_What you have to do_
Beginning with the line where "This screenshot has width=936, height=614." appears, retype every remaining line of the data below, both the first and last included.
··········
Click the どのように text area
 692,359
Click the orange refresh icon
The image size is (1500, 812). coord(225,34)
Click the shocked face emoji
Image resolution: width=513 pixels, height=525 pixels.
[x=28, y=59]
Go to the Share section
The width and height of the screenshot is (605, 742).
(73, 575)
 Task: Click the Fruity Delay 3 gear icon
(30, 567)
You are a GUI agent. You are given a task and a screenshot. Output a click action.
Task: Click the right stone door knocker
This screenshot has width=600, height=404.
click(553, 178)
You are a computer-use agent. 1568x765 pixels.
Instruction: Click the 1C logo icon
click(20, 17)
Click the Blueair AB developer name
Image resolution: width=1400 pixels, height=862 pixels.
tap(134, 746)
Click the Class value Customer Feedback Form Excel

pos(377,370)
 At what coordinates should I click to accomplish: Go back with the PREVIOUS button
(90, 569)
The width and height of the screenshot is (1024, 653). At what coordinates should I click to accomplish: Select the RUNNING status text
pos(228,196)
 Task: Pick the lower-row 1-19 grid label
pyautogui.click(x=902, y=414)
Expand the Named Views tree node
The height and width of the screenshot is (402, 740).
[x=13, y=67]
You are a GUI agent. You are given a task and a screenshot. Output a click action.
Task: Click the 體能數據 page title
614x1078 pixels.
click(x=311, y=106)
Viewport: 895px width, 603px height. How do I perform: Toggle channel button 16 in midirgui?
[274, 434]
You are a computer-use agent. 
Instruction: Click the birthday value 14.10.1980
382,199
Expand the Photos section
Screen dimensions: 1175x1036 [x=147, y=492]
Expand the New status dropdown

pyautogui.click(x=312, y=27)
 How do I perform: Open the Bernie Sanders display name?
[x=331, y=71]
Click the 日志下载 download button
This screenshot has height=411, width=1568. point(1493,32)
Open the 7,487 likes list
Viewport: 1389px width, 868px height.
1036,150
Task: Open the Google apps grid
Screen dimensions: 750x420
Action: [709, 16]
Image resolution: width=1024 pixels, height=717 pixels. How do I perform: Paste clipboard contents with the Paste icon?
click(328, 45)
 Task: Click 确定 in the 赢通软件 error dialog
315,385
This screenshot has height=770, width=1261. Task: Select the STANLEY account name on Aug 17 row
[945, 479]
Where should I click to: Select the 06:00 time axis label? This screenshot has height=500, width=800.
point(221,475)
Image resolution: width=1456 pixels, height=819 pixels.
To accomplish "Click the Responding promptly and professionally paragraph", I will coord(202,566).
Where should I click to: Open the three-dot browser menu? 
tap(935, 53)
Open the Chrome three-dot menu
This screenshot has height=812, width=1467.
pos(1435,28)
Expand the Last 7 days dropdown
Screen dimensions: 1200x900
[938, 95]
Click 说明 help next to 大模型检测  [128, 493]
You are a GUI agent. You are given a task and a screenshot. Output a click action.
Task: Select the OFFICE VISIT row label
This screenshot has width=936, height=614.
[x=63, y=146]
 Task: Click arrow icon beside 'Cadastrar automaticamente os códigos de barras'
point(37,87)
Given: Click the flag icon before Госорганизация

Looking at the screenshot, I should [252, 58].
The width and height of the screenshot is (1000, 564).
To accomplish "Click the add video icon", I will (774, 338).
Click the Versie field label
··········
_Solution to this exercise_
This screenshot has width=936, height=614.
[x=63, y=146]
 Task: Click arrow icon beside 'Cadastrar automaticamente os códigos de barras'
point(37,87)
Given: Click the flag icon before Госорганизация

Looking at the screenshot, I should [252, 58].
The width and height of the screenshot is (1000, 564).
To accomplish "Click the add video icon", I will (774, 338).
Click the Versie field label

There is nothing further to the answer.